───── DATA ─────

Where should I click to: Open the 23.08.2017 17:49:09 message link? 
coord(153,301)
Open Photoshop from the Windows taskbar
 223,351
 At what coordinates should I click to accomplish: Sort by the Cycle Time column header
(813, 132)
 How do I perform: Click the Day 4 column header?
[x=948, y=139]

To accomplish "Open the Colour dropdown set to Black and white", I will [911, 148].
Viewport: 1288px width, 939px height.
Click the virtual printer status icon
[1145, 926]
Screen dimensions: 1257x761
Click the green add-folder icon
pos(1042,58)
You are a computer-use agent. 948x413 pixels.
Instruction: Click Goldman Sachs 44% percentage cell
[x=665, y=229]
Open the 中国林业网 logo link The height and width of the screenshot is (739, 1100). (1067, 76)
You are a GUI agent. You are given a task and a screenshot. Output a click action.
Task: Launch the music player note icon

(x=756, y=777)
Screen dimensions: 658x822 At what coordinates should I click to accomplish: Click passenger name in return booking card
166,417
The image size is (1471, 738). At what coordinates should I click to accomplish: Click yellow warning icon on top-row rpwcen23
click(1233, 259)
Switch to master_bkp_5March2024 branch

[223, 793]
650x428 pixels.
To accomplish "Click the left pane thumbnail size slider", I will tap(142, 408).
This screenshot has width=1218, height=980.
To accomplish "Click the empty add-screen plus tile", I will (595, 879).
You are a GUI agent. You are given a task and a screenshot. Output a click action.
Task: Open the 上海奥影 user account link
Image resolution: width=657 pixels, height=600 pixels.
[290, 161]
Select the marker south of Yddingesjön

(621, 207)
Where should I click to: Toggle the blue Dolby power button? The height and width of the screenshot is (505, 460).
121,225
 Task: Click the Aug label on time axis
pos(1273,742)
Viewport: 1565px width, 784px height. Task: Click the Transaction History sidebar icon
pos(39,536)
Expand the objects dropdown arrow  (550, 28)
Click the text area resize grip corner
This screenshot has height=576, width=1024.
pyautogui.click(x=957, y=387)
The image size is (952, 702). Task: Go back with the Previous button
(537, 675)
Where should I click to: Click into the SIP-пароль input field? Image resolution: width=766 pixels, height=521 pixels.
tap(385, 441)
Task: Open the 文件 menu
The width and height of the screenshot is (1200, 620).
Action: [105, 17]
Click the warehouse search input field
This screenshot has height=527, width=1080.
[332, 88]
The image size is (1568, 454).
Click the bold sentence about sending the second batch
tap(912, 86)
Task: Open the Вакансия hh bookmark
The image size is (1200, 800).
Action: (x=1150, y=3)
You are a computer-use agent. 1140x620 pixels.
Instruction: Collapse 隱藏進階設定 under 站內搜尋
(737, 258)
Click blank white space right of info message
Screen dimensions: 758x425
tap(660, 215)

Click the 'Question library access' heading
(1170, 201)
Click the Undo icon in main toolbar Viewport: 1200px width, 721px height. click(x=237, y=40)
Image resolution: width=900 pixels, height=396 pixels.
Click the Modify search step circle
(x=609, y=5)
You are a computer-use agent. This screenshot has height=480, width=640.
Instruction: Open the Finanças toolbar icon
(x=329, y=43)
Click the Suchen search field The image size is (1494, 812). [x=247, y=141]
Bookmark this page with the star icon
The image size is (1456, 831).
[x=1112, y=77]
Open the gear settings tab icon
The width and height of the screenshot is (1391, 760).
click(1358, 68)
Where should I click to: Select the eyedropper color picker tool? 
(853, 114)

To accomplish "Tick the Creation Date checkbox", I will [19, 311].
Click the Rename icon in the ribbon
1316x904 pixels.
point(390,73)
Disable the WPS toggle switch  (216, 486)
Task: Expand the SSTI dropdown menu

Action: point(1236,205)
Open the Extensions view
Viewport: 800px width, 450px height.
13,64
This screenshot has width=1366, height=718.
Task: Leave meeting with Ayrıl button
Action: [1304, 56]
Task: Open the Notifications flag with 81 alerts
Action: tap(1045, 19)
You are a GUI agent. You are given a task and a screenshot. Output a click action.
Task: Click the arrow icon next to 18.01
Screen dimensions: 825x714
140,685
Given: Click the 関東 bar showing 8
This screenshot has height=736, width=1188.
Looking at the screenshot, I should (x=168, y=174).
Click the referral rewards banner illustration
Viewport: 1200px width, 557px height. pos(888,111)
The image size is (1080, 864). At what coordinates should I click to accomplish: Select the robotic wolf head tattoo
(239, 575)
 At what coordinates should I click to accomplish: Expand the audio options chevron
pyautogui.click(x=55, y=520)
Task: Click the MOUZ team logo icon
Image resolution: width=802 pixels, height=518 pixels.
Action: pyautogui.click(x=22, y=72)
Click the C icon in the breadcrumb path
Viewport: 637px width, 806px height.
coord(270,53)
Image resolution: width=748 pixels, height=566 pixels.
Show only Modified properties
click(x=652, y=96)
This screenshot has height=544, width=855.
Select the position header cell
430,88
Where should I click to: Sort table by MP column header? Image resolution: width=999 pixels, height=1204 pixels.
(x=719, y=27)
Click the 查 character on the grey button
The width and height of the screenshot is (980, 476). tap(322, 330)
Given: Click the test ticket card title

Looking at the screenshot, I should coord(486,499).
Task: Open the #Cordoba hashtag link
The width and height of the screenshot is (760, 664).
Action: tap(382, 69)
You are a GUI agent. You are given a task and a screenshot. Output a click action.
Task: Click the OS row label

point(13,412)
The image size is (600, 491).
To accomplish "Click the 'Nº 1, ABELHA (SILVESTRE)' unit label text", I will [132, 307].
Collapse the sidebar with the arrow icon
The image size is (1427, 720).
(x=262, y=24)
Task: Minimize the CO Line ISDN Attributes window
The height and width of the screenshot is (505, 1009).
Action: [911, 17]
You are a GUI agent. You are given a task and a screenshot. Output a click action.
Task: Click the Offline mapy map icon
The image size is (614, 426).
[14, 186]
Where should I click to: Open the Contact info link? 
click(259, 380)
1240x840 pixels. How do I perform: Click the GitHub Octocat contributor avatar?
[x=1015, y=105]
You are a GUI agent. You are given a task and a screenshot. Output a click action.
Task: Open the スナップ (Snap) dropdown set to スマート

─────

### AIM OF THE TASK
In the listing above, find the line containing "Screen dimensions: 658x822" and the line containing "650x428 pixels.", then quote both, plus every line between them, exactly as written.

### TASK SOLUTION
Screen dimensions: 658x822 At what coordinates should I click to accomplish: Click passenger name in return booking card
166,417
The image size is (1471, 738). At what coordinates should I click to accomplish: Click yellow warning icon on top-row rpwcen23
click(1233, 259)
Switch to master_bkp_5March2024 branch

[223, 793]
650x428 pixels.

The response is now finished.